Cooking Elephant foot yam or suran can be very simple by following these easy procedures. Peel the suran, wash the dirt off and cut it into slices. Soak the sliced suran pieces in tamarind water or follow taming process to prevent oral toxicity or throat itchiness.
Coat the slices with a masala mix of turmeric, chili powder ginger garlic paste, flour, salt and shallow fry them. I am sure you would have sensed a bungling in the procedure.
Just treat yam like any other vegetable, you would end up with an itchy tongue and yes, it is an annoying itchy feeling and it gives one a prickling sensation
3 Elephant foot Yam or Suran Recipes Your Kids Would Love
1. Suran/Senai Fry
This is simple and easy recipe.
- Peel the yam and wash with water.
- The washed yam is cut into small pieces and tamed by soaking in tamarind water or buttermilk to neutralize the calcium oxalate enzyme found in Elephant foot yam.
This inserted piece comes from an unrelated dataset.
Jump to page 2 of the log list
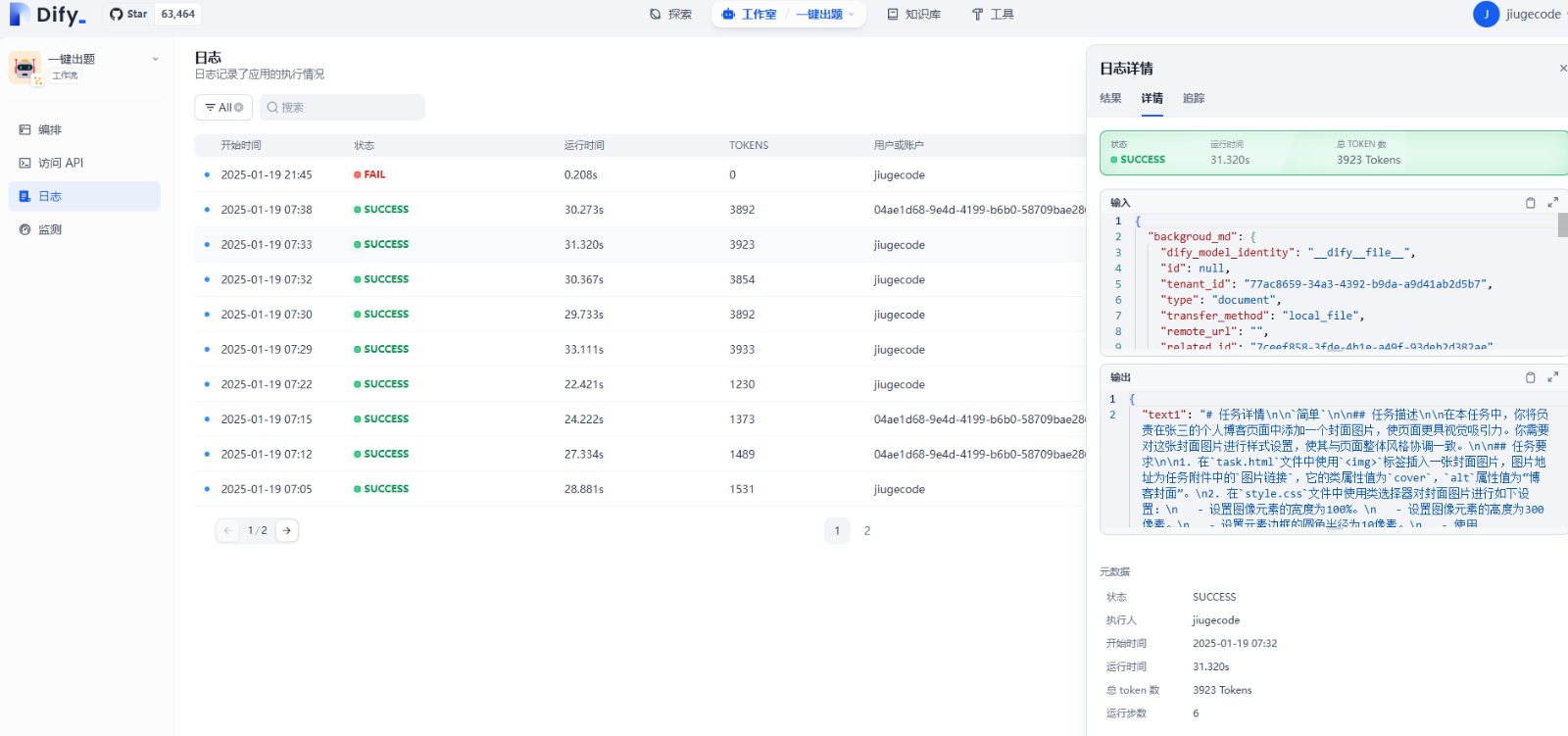 (x=866, y=530)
- Then coat the slices with turmeric powder, chili powder, ginger garlic paste and salt.
- Keep aside for 15 minutes to marinate and pressure cook or boil suran pieces.
- Deep fry/ shallow fry the marinated slices.
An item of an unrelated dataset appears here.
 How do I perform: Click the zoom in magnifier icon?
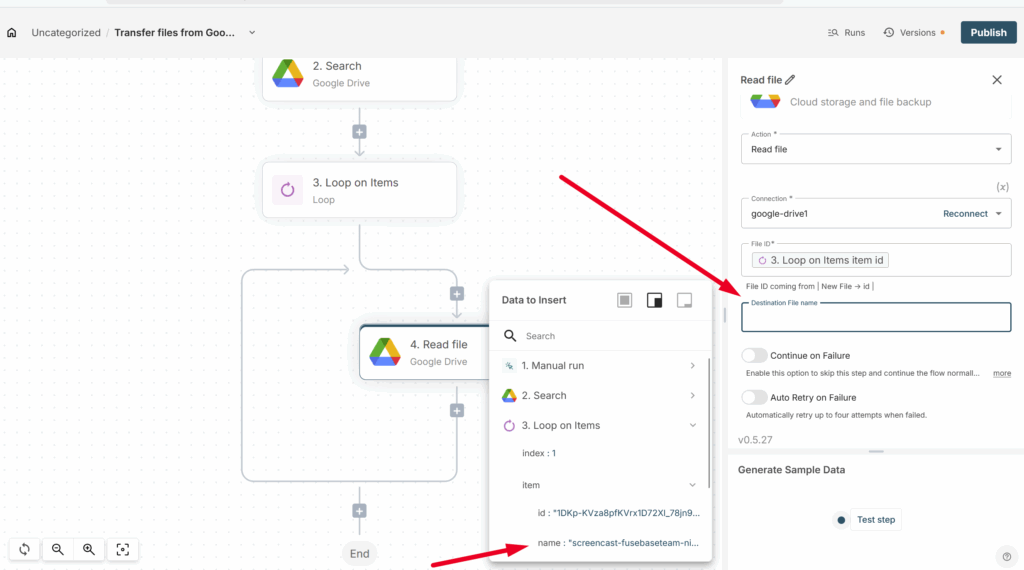(x=89, y=549)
- Suran fry tastes crispy and is kids’ friendly recipe.
2. Spicy Suran curry or Yam gravy
This spicy dish tastes best with rice or chappati.
- Peel,wash and tame the yam slices and pressure cook them.
- In a pan add oil, when the oil is hot add 1tsp mustard seeds, 1/2 tsp fenugreek seeds and 1/2 tsp of jeera to temper.
- Add onion slices and saute till they turn brown
- Add tomato slices and wait till the they are soft and mushy.
- Now add the boiled senai pieces and stir.
- Now add tamarind paste, curry powder, salt and turmeric powder, add little water.
- Cook in low flame for a few minutes till the masala mixes well with the yam slices.
This curry goes well with rice, rotis or paranthas.
3. Recipe for Elephant Foot Yam Kootu
Prep time: Approx. 15 mins
Cook time: Approx. 30 mins
Serves – 3-4
Elephant foot yam – 2 cups chopped or 1/4 kg
Tur dal – 1/3 cup
Tamarind – a small gooseberry sized ball
Turmeric powder – 1/4 tsp
Coriander seeds – 1 tbsp
Bengal gram/channa dal/kadalai paruppu – 2 tsp
Red chillies – 4
Grated coconut – 1/4 cup
Raw Rice – 1 tsp
For the seasoning
Oil – 1 tsp
Mustard seeds – 1 tsp
Hing – a pinch
Curry leaves – few
Peel the skin, wash and chop the elephant foot yam into small pieces. Wear disposable gloves or grease your hands with oil before cutting yam as some varieties itches the skin.
Heat oil in a kadai (deep cooking pot), add coriander seeds, channa dal, red chillies, raw rice and saute until dal turns golden brown. Add grated coconut, fry for a few seconds and switch it off. Saute in the heat of the pan itself. Once it cools, grind it to a smooth paste.
Pressure cook dal for 3 whistles or until soft. Mash it well and keep it aside. (Soaking dal in hot water for 15-20 minutes prior to cooking saves a lot of time and fuel. The dal also gets cooked well.)
Soak tamarind in a cup of warm water for 15 minutes. Extract tamarind juice and discard the pulp.
- Cook senai/yam in 1 cup of water, adding salt and turmeric powder. Once the yam is half cooked, add 1 cup of tamarind water and cook until the raw flavor of the tamarind goes and the yam becomes soft.
- Once the yam is cooked well, add the ground paste.
- Add the cooked dal, 1/2 -3/4 cup of water and cook simmered until everything gets blended well. Check for salt.
- Heat a tsp of oil, add mustard seeds, when it splutters, add hing, curry leaves and pour it over the kootu. Serve with hot steamed rice.
With plain rice and any thogayal it makes a filling meal.